Improving New York City’s Wastewater Treatment Infrastructure

New York City’s fourteen wastewater treatment plants (WWTPs) treat 1.3 billion gallons of wastewater every day. They treat sewage water to remove pollutants and solid debris, then release the sanitized water into local waterways, which can be used to irrigate crops and sustain aquatic life. However, a small number of pollutants may remain in the water. That’s why better wastewater treatment is necessary to protect the health of our waterways.

New Yorkers can promote clean waterways and protect WWTPs by conserving wastewater and properly disposing of garbage and household chemicals. However, investing in the long term sustainability and resiliency of these plants is also critical.

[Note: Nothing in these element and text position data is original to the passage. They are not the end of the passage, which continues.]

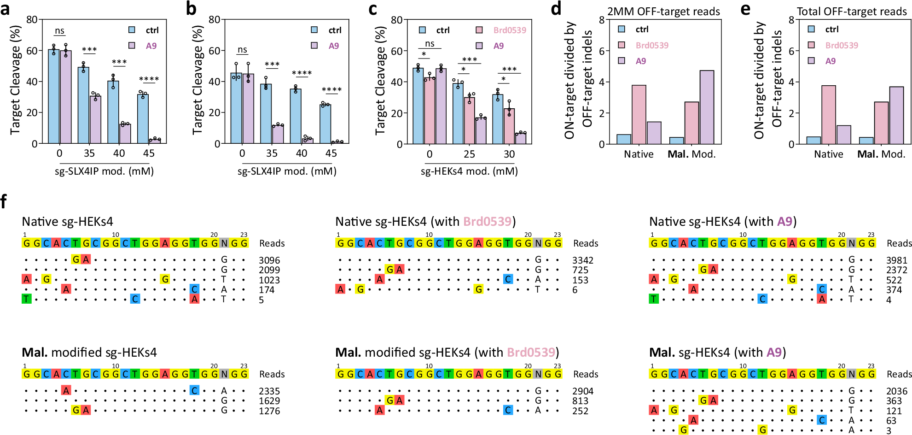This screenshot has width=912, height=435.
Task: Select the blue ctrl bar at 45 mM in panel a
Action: coord(143,118)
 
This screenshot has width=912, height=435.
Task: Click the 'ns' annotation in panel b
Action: coord(242,50)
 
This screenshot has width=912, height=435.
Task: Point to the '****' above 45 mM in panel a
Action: coord(149,79)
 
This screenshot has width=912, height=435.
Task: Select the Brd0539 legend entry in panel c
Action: coord(509,30)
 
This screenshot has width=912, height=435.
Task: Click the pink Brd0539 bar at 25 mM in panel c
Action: coord(469,120)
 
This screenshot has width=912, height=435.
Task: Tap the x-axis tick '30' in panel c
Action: coord(509,154)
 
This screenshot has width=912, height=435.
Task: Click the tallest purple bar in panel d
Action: coord(707,107)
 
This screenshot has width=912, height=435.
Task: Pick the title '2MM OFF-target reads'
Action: coord(663,12)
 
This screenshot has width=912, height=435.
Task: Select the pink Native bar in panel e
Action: coord(828,115)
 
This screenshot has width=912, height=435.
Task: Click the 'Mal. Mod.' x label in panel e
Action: coord(881,154)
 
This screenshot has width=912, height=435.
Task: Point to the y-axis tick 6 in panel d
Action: coord(601,51)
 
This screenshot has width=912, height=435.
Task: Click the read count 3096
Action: coord(269,260)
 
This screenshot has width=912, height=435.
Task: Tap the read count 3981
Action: coord(896,260)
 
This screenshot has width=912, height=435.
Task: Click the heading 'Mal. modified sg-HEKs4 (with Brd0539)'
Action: coord(447,353)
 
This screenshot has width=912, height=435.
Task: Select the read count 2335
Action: coord(269,391)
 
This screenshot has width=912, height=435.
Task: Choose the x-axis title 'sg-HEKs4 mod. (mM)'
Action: coord(469,171)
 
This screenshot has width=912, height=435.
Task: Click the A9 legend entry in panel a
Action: coord(151,46)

Our NYC Program Director, Adriana Espinoza, testified at a City Council Committee on Environmental Protection oversight hearing on WWTPs and discussed how the City can improve these plants.

First, more can be done to increase the lifespan and efficiency of these WWTPs. The City’s wastewater treatment infrastructure faces capital, technical, and regulatory challenges due to its aging facilities and equipment. The EPA has been working to get the funding, tools, and resources needed to modernize outdated infrastructure, and as a leader in environmental innovation, New York City must follow suit.

Upgrading the Department of Environmental Protection’s (DEP) existing digesters, which are used to treat wastewater solids in WWTPs, to be more efficient will help lengthen the lifespan of these plants. More efficient digesters also mean less harmful methane emissions, which is 30 times more potent than other greenhouse gases like carbon dioxide.

These digesters are currently an untapped resource, as they produce biogas through the process of treating wastewater solids. This biogas energy from the digesters is a renewable energy source that can be used to power the WWTP or can offset the electrical grid. Therefore, making the digesters more efficient will not only improve local water quality, but it will also reduce air pollution and protect public health.

Second, the City should expand the practice of organic waste co-digestion at WWTPs, as suggested in our Food and Farms Agenda. This would bring a dual benefit of helping the City meet its goal of Zero Waste in landfills by 2030 (0x30) and address its organic waste issues. Co-digestion means that digesters at WWTPs would not only treat biosolids but would also manage high-quality organic waste like food scraps. Right now, only one WWTP in the City, Newtown Creek WWTP, is authorized and equipped to manage organic waste. This upgrade could also save the City money, as energy is generated from organic waste and used to power the WWTPs. In order to make this process more efficient, a partnership between DEP and the Department of Sanitation could arrange for more WWTP digesters to manage high-quality organic waste. Expanding organic waste processing at the City’s WWTPs creates more demand for food scraps, which should allow the Department of Sanitation to expand it’s organic waste programs.

In order to accomplish these goals, the City must invest in modernizing and upgrading the WWTPs.

NYLCV will continue to advocate for improved wastewater infrastructure and methods of reducing organic waste.